A SNAKE that swallowed a slipper has been saved by a Queensland vet.

Josh Llinas from Greencross Vets performed surgery for more than an hour on the 2m-long coast carpet python, extracting the slipper via a 45cm incision.

“I decided it was one that was going to come out manually,” Mr Llinas told The Courier-Mail.

“Sometimes you can remove the foreign bodies by helping them after they’ve been relaxed … by helping them move it up the digestive tract and out of the mouth.

“This was just way too big and it wasn’t going to come out,” he said.

Mr Llinas performed a procedure called a “coeliotomy and gastrotomy” at the Mount Ommaney clinic to remove the slipper from inside the snake before closing its stomach in two layers, the muscle wall and then the skin.

He said even before X-ray images were taken, it was clear that the foreign object was a slipper.

“A local snake catcher brought the snake into the clinic, so I don’t know the details of the gentleman who brought it in,” he said.

“They knew it had eaten a slipper because they saw (the snake) in the room with one slipper missing.

“You could see the outline of some foreign material in the stomach.”

Mr Llinas said the snake, which will spend the next six to eight weeks in recovery, appeared unscathed by the experience.

“There was no damage that I could see,” he said.

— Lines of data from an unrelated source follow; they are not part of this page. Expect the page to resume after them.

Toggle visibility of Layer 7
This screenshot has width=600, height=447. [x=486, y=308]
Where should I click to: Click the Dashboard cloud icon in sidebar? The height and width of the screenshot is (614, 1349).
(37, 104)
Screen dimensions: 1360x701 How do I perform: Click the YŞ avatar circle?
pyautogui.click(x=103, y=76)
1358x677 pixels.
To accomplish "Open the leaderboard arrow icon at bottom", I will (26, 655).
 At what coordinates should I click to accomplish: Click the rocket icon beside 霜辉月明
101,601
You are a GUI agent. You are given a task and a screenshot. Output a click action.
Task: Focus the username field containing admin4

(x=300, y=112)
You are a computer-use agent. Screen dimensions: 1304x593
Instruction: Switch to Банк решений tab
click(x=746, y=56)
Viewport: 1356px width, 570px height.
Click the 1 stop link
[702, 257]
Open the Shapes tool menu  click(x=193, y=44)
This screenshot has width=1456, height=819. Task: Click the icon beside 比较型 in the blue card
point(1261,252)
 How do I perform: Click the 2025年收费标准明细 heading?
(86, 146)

Despite describing the X-ray as “the most impressive radiographs I have ever seen”, Mr Llinas said it was a “pretty straightforward” surgery.

“In the last couple of months, I’ve had quite a few foreign bodies removed from snakes,” he said.

“I had a pillow case removed from a black-headed python, and just a few months ago, I had a tennis ball removed from a snake.

“This was probably one of the more unusual things I’ve removed. I’ve heard of others swallowing thongs, stuffed toys. You name it, they will eat it.”